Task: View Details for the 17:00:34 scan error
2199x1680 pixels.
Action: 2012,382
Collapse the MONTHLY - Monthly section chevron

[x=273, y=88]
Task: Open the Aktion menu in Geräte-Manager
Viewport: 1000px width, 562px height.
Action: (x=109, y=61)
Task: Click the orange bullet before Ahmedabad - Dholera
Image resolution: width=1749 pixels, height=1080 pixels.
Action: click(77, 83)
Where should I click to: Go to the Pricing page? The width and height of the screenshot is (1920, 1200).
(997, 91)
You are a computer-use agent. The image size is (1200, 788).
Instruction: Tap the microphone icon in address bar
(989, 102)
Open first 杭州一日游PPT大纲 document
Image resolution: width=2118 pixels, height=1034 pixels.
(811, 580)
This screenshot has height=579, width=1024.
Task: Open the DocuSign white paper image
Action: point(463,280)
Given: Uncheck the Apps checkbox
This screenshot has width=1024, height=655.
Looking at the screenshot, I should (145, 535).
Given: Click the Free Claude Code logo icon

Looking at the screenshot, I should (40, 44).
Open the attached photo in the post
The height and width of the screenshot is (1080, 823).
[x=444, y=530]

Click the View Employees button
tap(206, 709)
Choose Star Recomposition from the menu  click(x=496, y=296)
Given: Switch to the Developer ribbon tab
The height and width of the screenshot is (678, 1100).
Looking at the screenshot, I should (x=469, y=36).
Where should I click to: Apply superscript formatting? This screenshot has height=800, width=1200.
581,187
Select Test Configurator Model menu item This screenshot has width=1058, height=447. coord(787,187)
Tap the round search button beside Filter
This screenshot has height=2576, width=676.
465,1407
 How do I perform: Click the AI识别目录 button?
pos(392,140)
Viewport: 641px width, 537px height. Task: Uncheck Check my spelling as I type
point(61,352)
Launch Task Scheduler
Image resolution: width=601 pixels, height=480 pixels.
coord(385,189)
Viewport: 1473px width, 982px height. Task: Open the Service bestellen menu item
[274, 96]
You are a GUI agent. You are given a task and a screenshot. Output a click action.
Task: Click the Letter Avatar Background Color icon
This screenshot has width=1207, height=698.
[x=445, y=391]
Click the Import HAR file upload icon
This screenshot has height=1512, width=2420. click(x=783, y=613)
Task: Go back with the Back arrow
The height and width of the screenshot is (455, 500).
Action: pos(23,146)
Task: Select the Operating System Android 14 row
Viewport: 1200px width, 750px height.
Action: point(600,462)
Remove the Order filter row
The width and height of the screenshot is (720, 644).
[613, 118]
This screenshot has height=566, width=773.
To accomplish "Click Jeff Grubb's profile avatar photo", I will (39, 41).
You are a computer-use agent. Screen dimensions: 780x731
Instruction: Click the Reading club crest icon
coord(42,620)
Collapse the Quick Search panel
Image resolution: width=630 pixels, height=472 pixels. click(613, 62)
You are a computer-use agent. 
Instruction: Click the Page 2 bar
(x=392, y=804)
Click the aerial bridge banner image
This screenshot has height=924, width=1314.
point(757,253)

# WHAT YOU WILL DO
Please lay out all the lines above as a Markdown table with two columns, Row and Line. Number the rows in order and leave out blank lines.

# TASK RESPONSE
| Row | Line |
|---|---|
| 1 | Task: View Details for the 17:00:34 scan error |
| 2 | 2199x1680 pixels. |
| 3 | Action: 2012,382 |
| 4 | Collapse the MONTHLY - Monthly section chevron |
| 5 | [x=273, y=88] |
| 6 | Task: Open the Aktion menu in Geräte-Manager |
| 7 | Viewport: 1000px width, 562px height. |
| 8 | Action: (x=109, y=61) |
| 9 | Task: Click the orange bullet before Ahmedabad - Dholera |
| 10 | Image resolution: width=1749 pixels, height=1080 pixels. |
| 11 | Action: click(77, 83) |
| 12 | Where should I click to: Go to the Pricing page? The width and height of the screenshot is (1920, 1200). |
| 13 | (997, 91) |
| 14 | You are a computer-use agent. The image size is (1200, 788). |
| 15 | Instruction: Tap the microphone icon in address bar |
| 16 | (989, 102) |
| 17 | Open first 杭州一日游PPT大纲 document |
| 18 | Image resolution: width=2118 pixels, height=1034 pixels. |
| 19 | (811, 580) |
| 20 | This screenshot has height=579, width=1024. |
| 21 | Task: Open the DocuSign white paper image |
| 22 | Action: point(463,280) |
| 23 | Given: Uncheck the Apps checkbox |
| 24 | This screenshot has width=1024, height=655. |
| 25 | Looking at the screenshot, I should (145, 535). |
| 26 | Given: Click the Free Claude Code logo icon |
| 27 | Looking at the screenshot, I should (40, 44). |
| 28 | Open the attached photo in the post |
| 29 | The height and width of the screenshot is (1080, 823). |
| 30 | [x=444, y=530] |
| 31 | Click the View Employees button |
| 32 | tap(206, 709) |
| 33 | Choose Star Recomposition from the menu  click(x=496, y=296) |
| 34 | Given: Switch to the Developer ribbon tab |
| 35 | The height and width of the screenshot is (678, 1100). |
| 36 | Looking at the screenshot, I should (x=469, y=36). |
| 37 | Where should I click to: Apply superscript formatting? This screenshot has height=800, width=1200. |
| 38 | 581,187 |
| 39 | Select Test Configurator Model menu item This screenshot has width=1058, height=447. coord(787,187) |
| 40 | Tap the round search button beside Filter |
| 41 | This screenshot has height=2576, width=676. |
| 42 | 465,1407 |
| 43 |  How do I perform: Click the AI识别目录 button? |
| 44 | pos(392,140) |
| 45 | Viewport: 641px width, 537px height. Task: Uncheck Check my spelling as I type |
| 46 | point(61,352) |
| 47 | Launch Task Scheduler |
| 48 | Image resolution: width=601 pixels, height=480 pixels. |
| 49 | coord(385,189) |
| 50 | Viewport: 1473px width, 982px height. Task: Open the Service bestellen menu item |
| 51 | [274, 96] |
| 52 | You are a GUI agent. You are given a task and a screenshot. Output a click action. |
| 53 | Task: Click the Letter Avatar Background Color icon |
| 54 | This screenshot has width=1207, height=698. |
| 55 | [x=445, y=391] |
| 56 | Click the Import HAR file upload icon |
| 57 | This screenshot has height=1512, width=2420. click(x=783, y=613) |
| 58 | Task: Go back with the Back arrow |
| 59 | The height and width of the screenshot is (455, 500). |
| 60 | Action: pos(23,146) |
| 61 | Task: Select the Operating System Android 14 row |
| 62 | Viewport: 1200px width, 750px height. |
| 63 | Action: point(600,462) |
| 64 | Remove the Order filter row |
| 65 | The width and height of the screenshot is (720, 644). |
| 66 | [613, 118] |
| 67 | This screenshot has height=566, width=773. |
| 68 | To accomplish "Click Jeff Grubb's profile avatar photo", I will (39, 41). |
| 69 | You are a computer-use agent. Screen dimensions: 780x731 |
| 70 | Instruction: Click the Reading club crest icon |
| 71 | coord(42,620) |
| 72 | Collapse the Quick Search panel |
| 73 | Image resolution: width=630 pixels, height=472 pixels. click(613, 62) |
| 74 | You are a computer-use agent.  |
| 75 | Instruction: Click the Page 2 bar |
| 76 | (x=392, y=804) |
| 77 | Click the aerial bridge banner image |
| 78 | This screenshot has height=924, width=1314. |
| 79 | point(757,253) |